How To Improve Your Shoulder Stability and Function

January 26, 2019 - 5 minutes read

Stabilizing your shoulder blades can improve your posture and reduce shoulder pain. Here’s a simple guide to what that means and how to make it work for you.

When it comes to poor posture and chronic shoulder pain, the role that your shoulder blades play isn’t always well represented. Over years of working with a set of clients who all seemed to be experiencing similar issues within their neck and shoulders, we’ve noticed a trend of instability that appears to be a major contributor to pain.

Here, a simple guide to your shoulders and how a little scapular control can help alleviate some major discomfort.


You’ve probably noticed that you have two winging structures that sit along either side of your upper back. These are called your “scapula” but are also commonly referred to as your “shoulder blades”.

Each scapula is made up of a wide bone that sits flat upon the back of your upper ribs. At the top of this bone lies a long, jutting structure called the “acromion”, and it is at this site that the scapula attaches to the end of your collarbone (or “clavicle”).

As the main attachment of this bone is small and is positioned above the shoulder, the rest of the scapula is free to almost float along your upper back (a region called the “thorax”) as you move your arms and shoulders around.
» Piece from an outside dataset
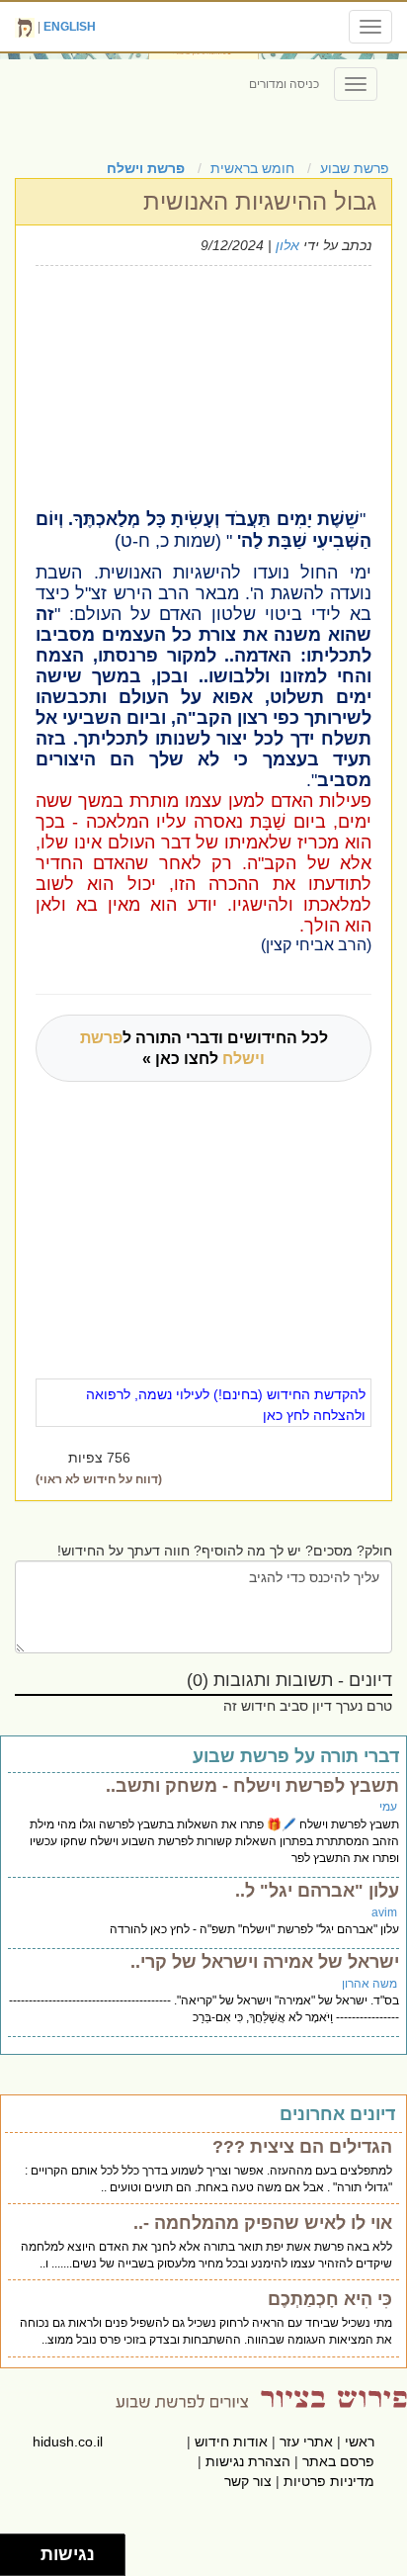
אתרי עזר (306, 2441)
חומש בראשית (252, 168)
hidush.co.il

The movement of this bone is therefore limited only by the muscles that surround the area and make up what is known as the “scapulo-thoracic joint”.


A healthy, functional shoulder blade should be able to move into 6 main directions:

Elevation: Scapula moves up towards ear
Depression: Scapula moves down towards pelvis
Protraction: Scapula moves away from your spin
Retraction: Scapula moves towards spine
Upward rotation: Scapula rotates as the arm lifts over head
Downward rotation: Scapula rotates as the arm returns from overhead lifted position

The cause of pain

Motion is lotion, so when our scapula don’t move regularly in all the ways they’re supposed to, we start to experience tightening of certain areas and weakening of others, and this brings the whole system out of order. Lack of movement may be due to an injury, but more commonly we see this associated with underuse and is often associated with prolonged sitting, driving and computer work.

As seated activities make up more and more of our daily tasks, we are starting to spend the majority of our days in a position that encourages pronation and elevation of the scapula. Without intentionally finding an activity that requires the reciprocal position, we start to lose the ability to innately perform the opposite movements of depression and retraction, and it is this range of motion limitation that begins to manifest itself as pain and chronic discomfort in the shoulders, upper back and neck.

What should you do if you have poor posture or shoulder pain?

Learning how to move your shoulder blades in all directions and knowing how and when to set them prior to movement can help bring relief.

Learning how to set your shoulders is important to stabilize shoulder joints, scapula, shoulder and upper back in a good and strong position to produce adequate force when needed (workout out, lifting up your kid, moving boxes) whilst not overloading other structures (shoulder joint, neck, spine) and not injuring yourself during those activities.

This does not mean that you should spend your whole life with set shoulders. Practice all the different shoulder blade movements in isolation to practice the control and coordination and know how to set them, when needed.

How to stabilize your scapulo-thoracic joint

Start in a seated position with your back tall. Without changing your spinal position, slightly retract and depress both shoulder blades equally. Imagine you want to pull your shoulder blades diagonally into your opposite jeans back pockets.

The goal is to feel it at the medial corner of your shoulder blades, not too much directly in-between the scapulae and not in your neck at all. 

It is also important to make sure you’re not compensating with the rest of your body so keep your abdominals contracted and your back in a neutral position as you move your scapula.